Entries shown:
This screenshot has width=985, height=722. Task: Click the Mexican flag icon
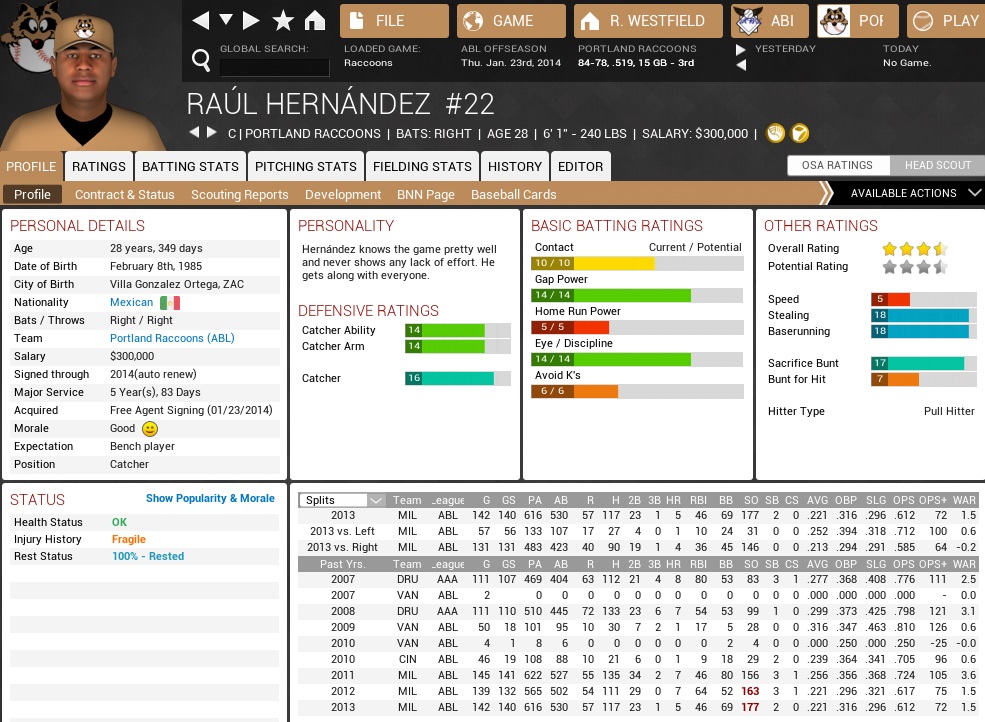(170, 303)
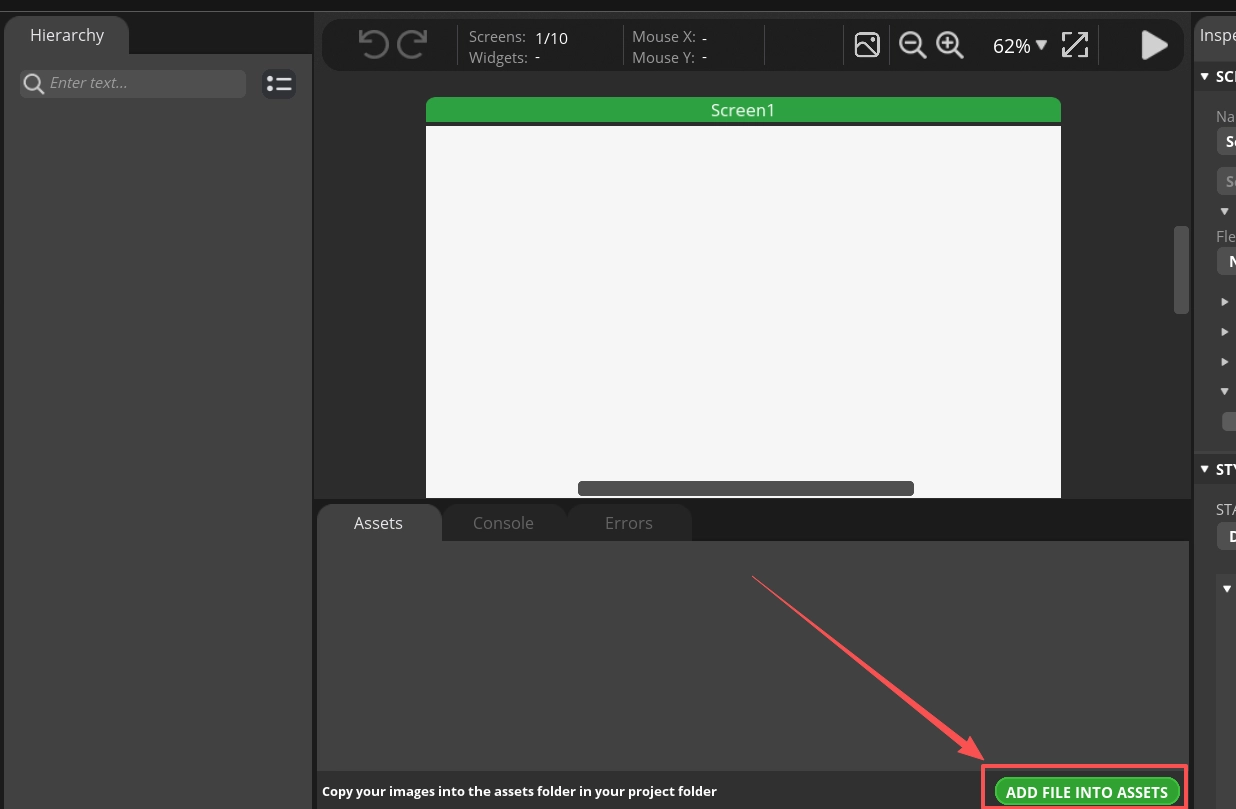Open the 62% zoom level dropdown
The image size is (1236, 809).
coord(1020,46)
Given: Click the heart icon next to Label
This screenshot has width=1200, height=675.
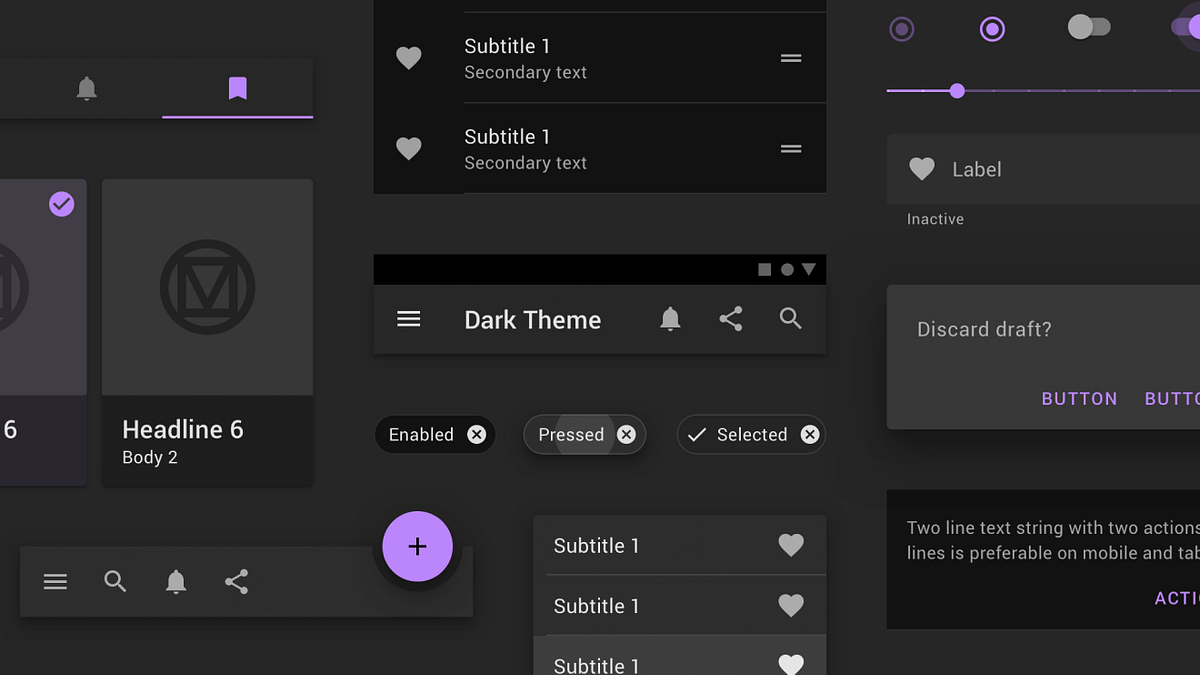Looking at the screenshot, I should (x=921, y=168).
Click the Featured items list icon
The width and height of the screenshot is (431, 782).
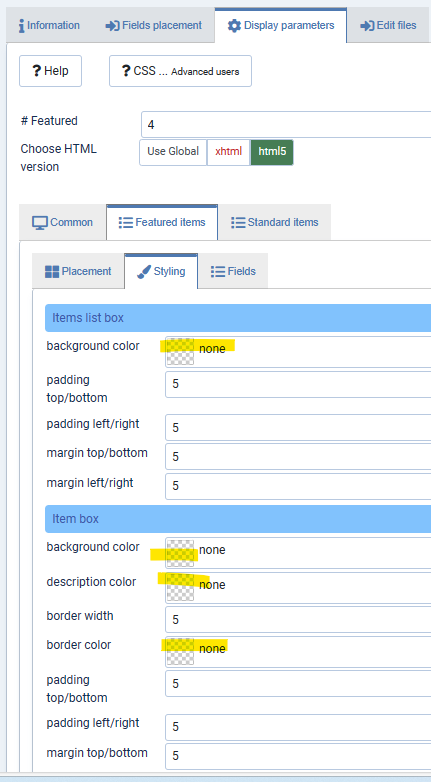[x=126, y=222]
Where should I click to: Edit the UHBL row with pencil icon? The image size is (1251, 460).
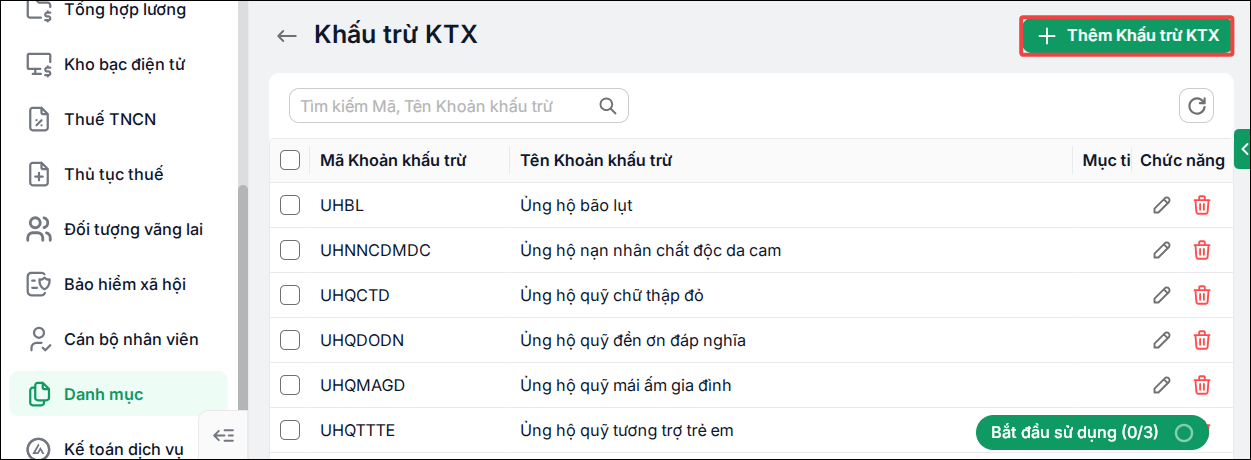coord(1161,205)
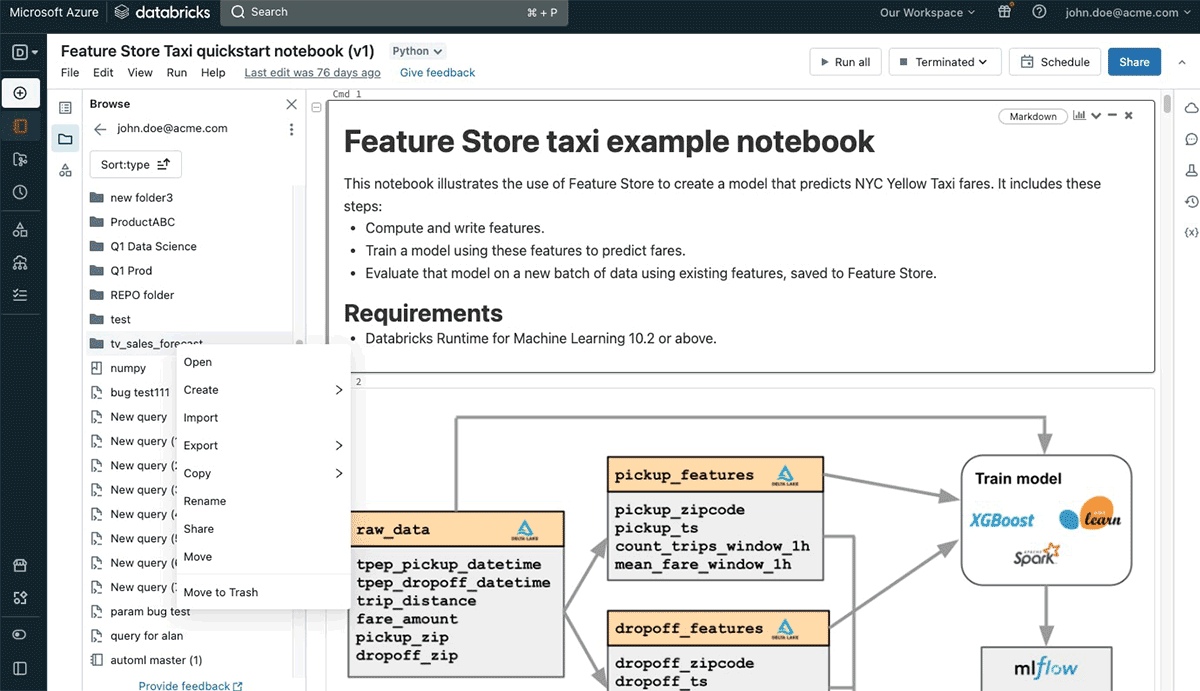The height and width of the screenshot is (691, 1200).
Task: Select Rename in the context menu
Action: 205,501
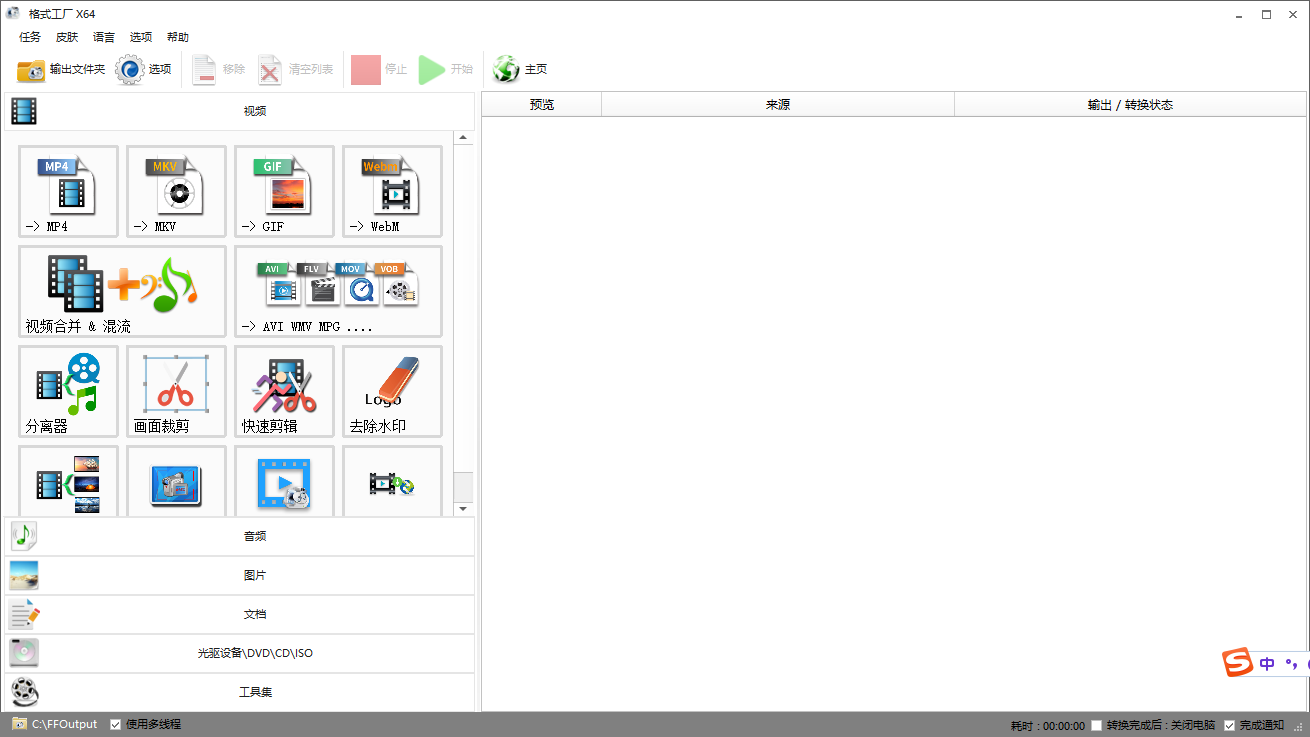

Job: Lay out every one of the entries above as a numbered list with no blank lines, and leave the pictures out of your answer.

Expected answer:
1. This screenshot has width=985, height=722. Task: Click the Mexican flag icon
2. (170, 303)
3. Open the 62% zoom level dropdown
4. The image size is (1236, 809).
5. coord(1020,46)
6. Given: Click the heart icon next to Label
7. This screenshot has width=1200, height=675.
8. Looking at the screenshot, I should (x=921, y=168).
9. Click the Featured items list icon
10. The width and height of the screenshot is (431, 782).
11. [x=126, y=222]
12. Where should I click to: Edit the UHBL row with pencil icon? The image size is (1251, 460).
13. coord(1161,205)
14. The height and width of the screenshot is (691, 1200).
15. Task: Select Rename in the context menu
16. Action: 205,501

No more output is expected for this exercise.